When you’re creating a mix at 24 or 32 bits, you’ve got a wider dynamic range (how loud or how quiet a sound can be) and greater clarity than if your project was done at the CD quality standard of 16 bits. The problem is that when you render higher bit-depth project down to CD quality, those extra 8 or 16 bits can’t be miraculously shoved into a 16-bit .wav file. Your system has no choice to cut out, or truncate, the least significant bits. This can cause very unpleasant distortion on some of the quieter sounds, and completely eliminate others. Dithering adds a layer of low-level random white noise, which affects the numbers just enough to either bring back some of those lost sounds, and replace the unpleasant distortion with a random and unperceived white noise. This does not completely negate the effects of reducing bit-depth, but it helps a lot. It’s one of those things that are simple, but genius.

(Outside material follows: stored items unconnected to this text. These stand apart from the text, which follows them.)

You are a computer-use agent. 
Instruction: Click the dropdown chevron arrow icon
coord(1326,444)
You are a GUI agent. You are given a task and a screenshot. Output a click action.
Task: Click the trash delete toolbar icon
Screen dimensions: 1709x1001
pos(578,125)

Not all dither is created equal. Some dithering plug-ins will apply a flat, basic white noise across the entire frequency spectrum. Other plug-ins will have options for noise-shaping, meaning the noise will be more prominent in certain frequencies. Noise-shaping might be used to make the noise most prominent at higher frequencies where the human ear is less sensitive, or simply to fit a particular mix better. Some curves are simple, others will have specific cuts at many different frequencies. The choice comes down to personal preference.

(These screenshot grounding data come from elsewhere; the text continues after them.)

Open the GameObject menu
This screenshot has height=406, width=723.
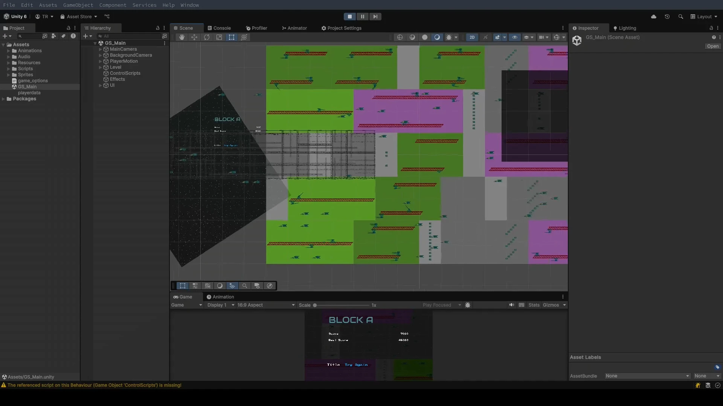point(78,5)
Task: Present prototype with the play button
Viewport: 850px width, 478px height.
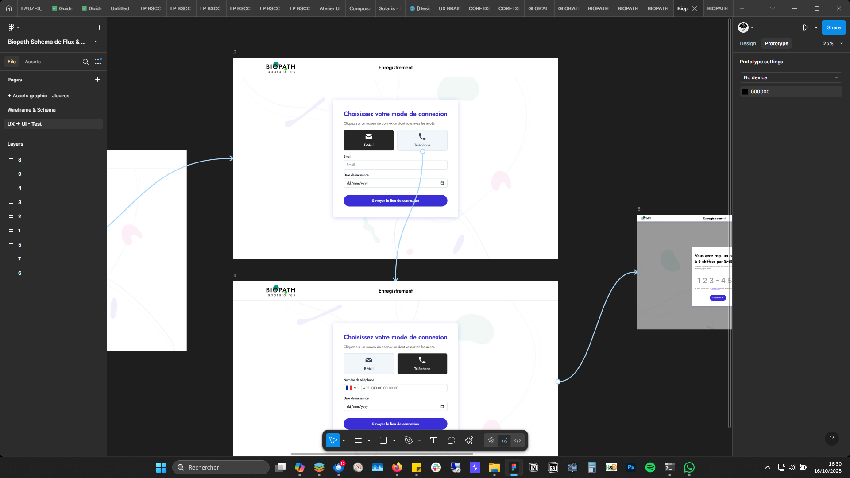Action: point(805,27)
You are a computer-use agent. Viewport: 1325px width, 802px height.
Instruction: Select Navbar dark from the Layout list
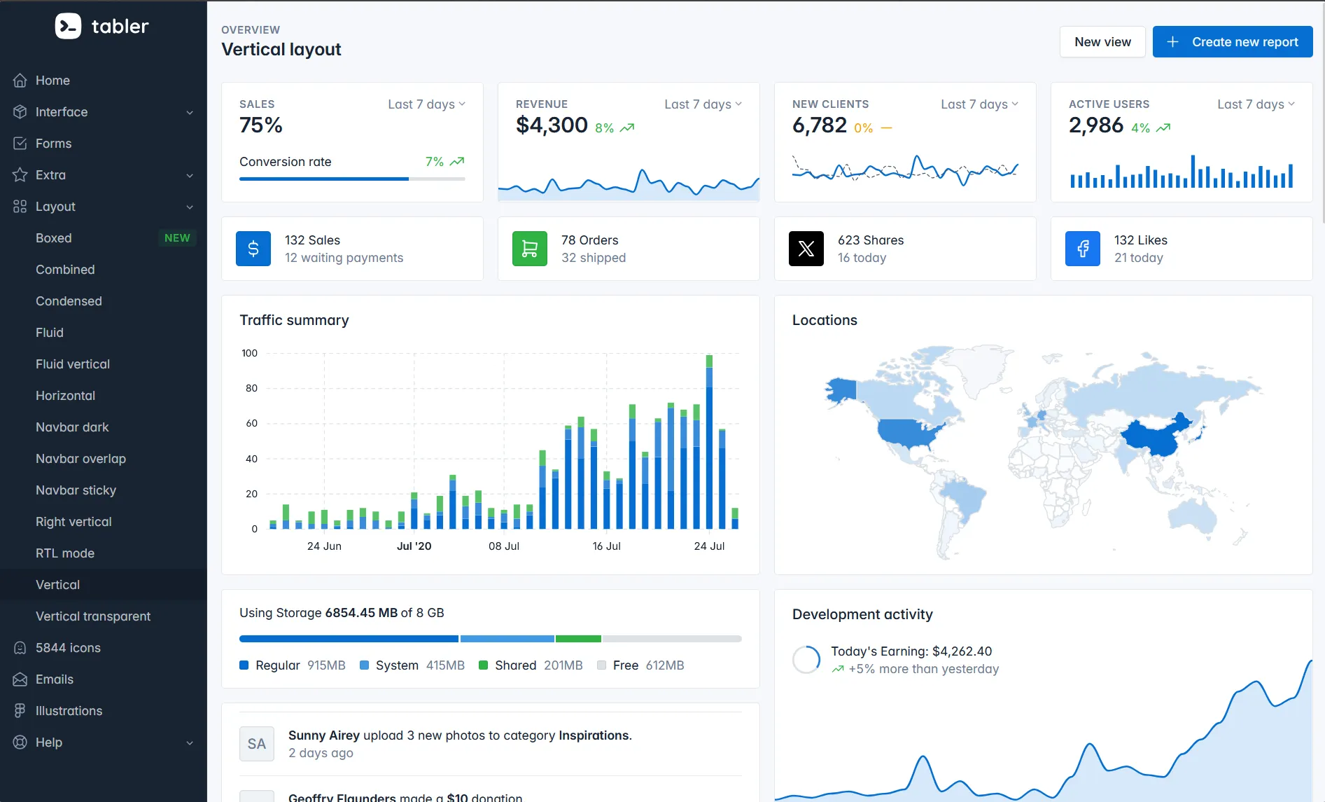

If you’re going to apply dither, be sure to only apply it once, at the very end of production. Only when a mix is ready to be rendered down and distributed should it be applied. One layer of white noise usually can’t be perceived, and is ultimately helpful. Two layers are likely to be audible by listeners, defeating the purpose of trying to reduce perceived distortion. Some software will apply dither when mixing down by default, so it’s important to understand your own workstation’s settings. There are plug-ins designed for mastering that include dither, so care should be taken to not layer two of these on the same mix.

Because dither is designed to counter the effect of reducing bit-depth, common sense would assume that there’s really no point in using it if the tracks in your project were already set at 16 bits. Despite this, a few engineers say that dither is useful even for a 16-bit to 16-bit rendering. Some say that the light layer of white noise can help bring out the subtleties in a mix. Others claim that because a computer will use 24, 32, or 64 bit processing to arrive at a 16-bit final product, dithering should be applied even if the bit-depth isn’t being reduced. The debate goes on, and these engineers usually admit that it comes down to personal preference.

Because there should only be one layer applied, you shouldn’t bother with using it at all if your mixdown is going to be sent to a mastering engineer or agency. As mentioned before, not all dither is created equal, and an experienced mastering engineer will have far more advanced tools at his disposal. If you’re unsure if your mix will ever be professionally mastered, it’s wise to make a back-up of your mixdown without dither.

Keep in mind that a single plug-in, no matter how advanced, will not save a poor mix. When going from a higher, production quality bit-depth down to a consumer level quality, dither will replace harmonic distortion with tolerable random white noise, and help preserve the subtle effects and sounds that can get lost.